──────── The data

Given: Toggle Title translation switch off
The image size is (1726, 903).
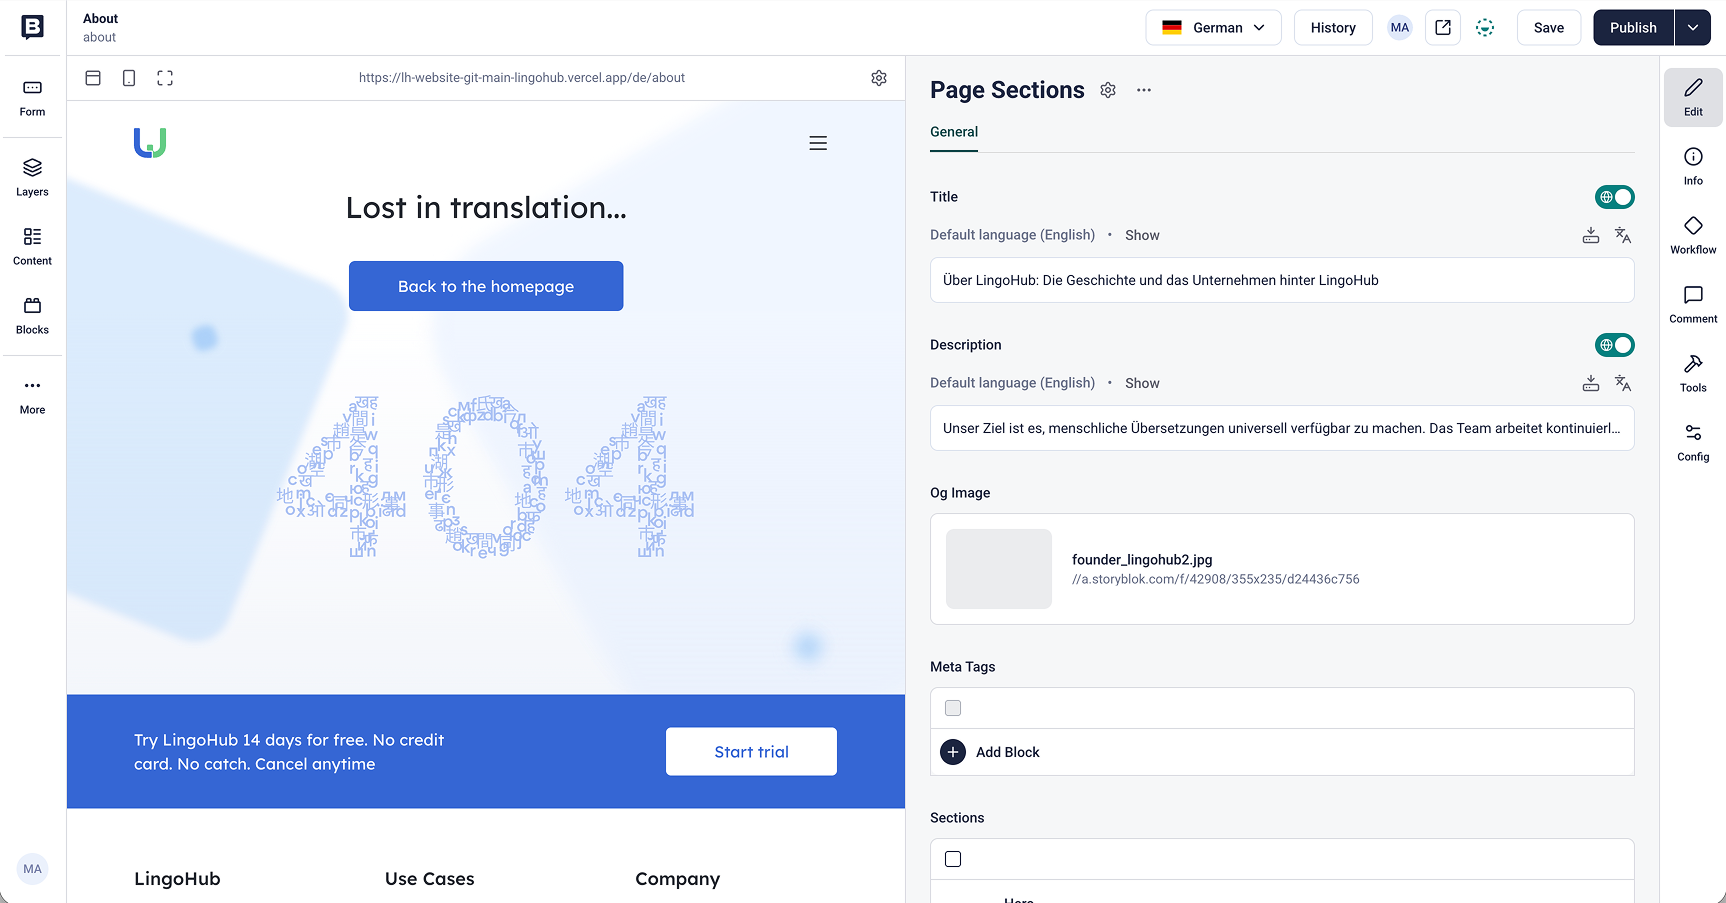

────────────────
──────── The data

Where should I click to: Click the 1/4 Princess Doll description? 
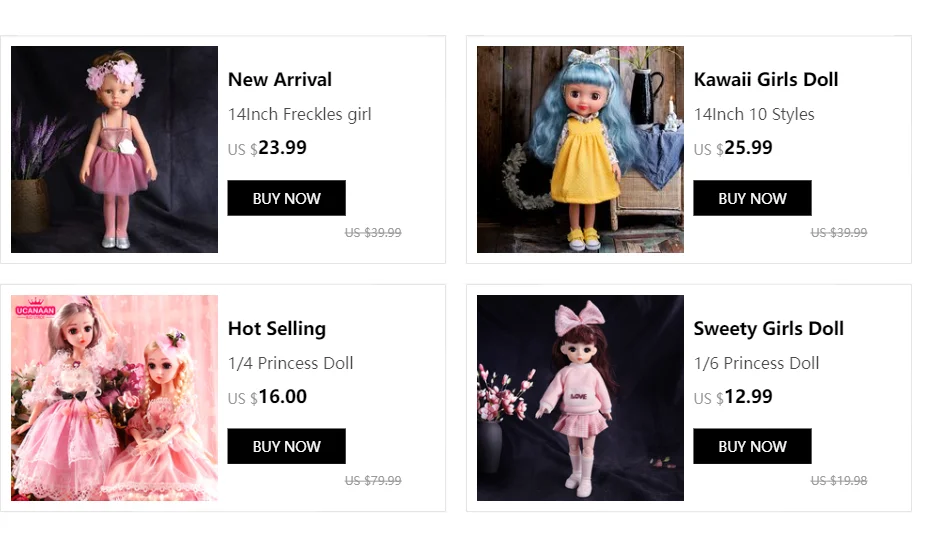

────────────────
──────── The data

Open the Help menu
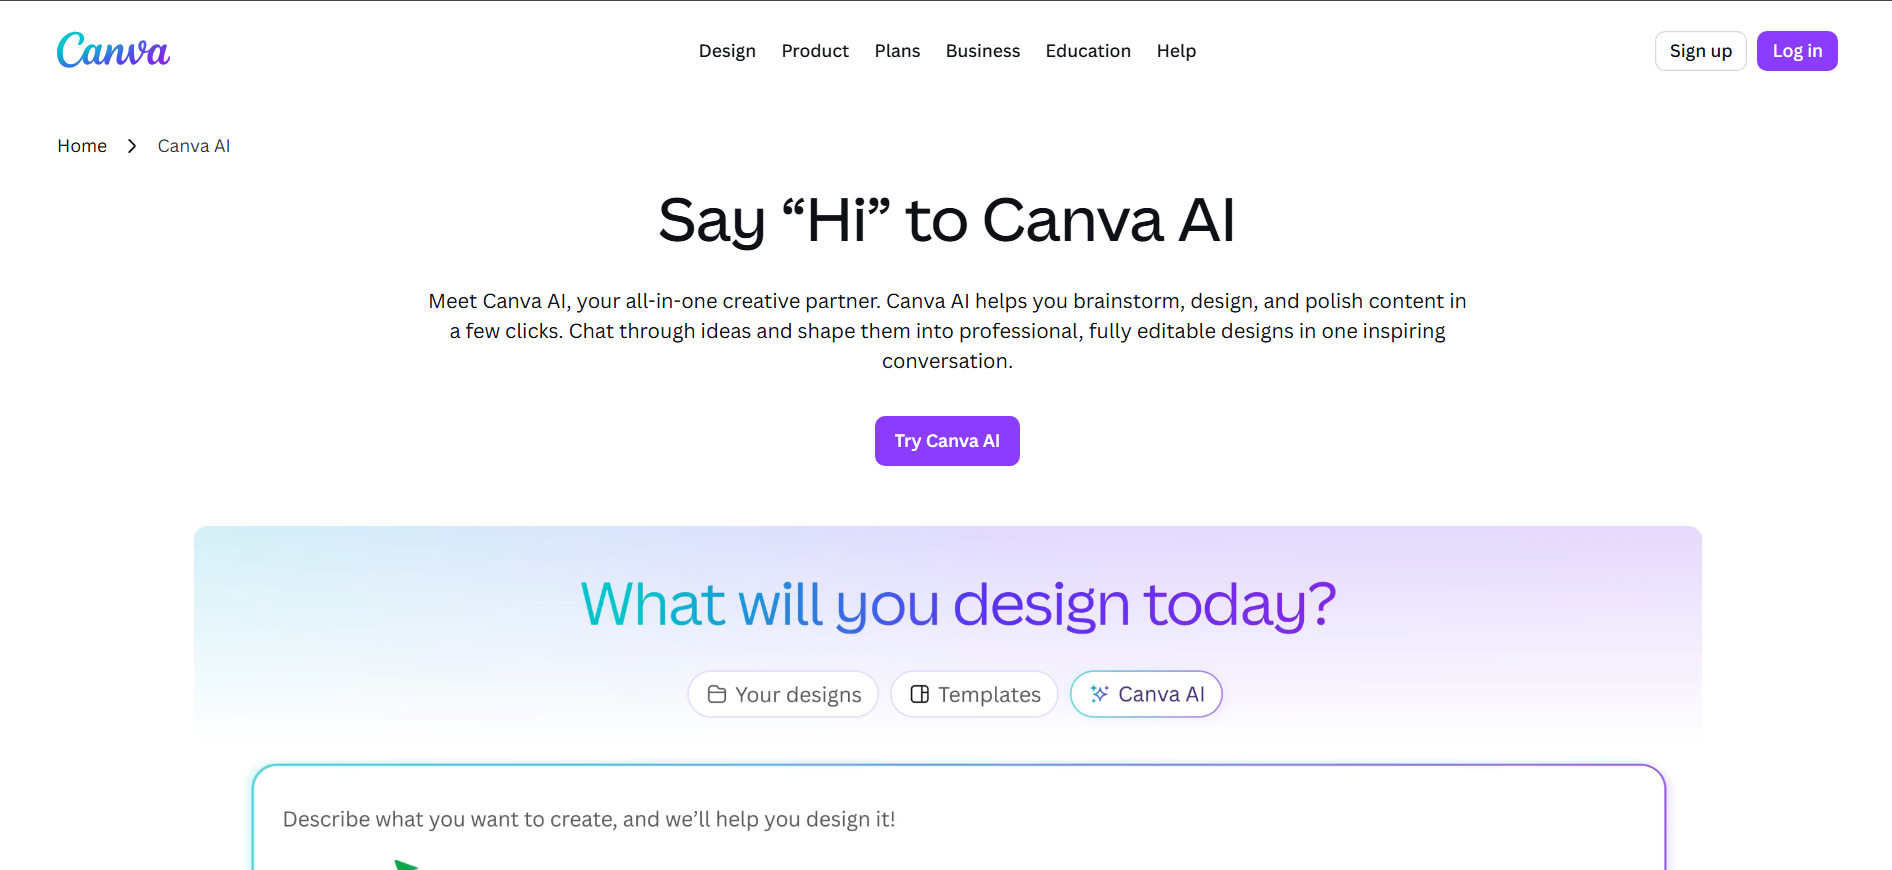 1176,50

────────────────

● **Problem description**
Every line from the line containing "Given: Toggle Title translation switch off" through the line containing "The image size is (1726, 903)." in the records above must be retyped exactly. Leave out the rest.

● **Exercise result**
Given: Toggle Title translation switch off
The image size is (1726, 903).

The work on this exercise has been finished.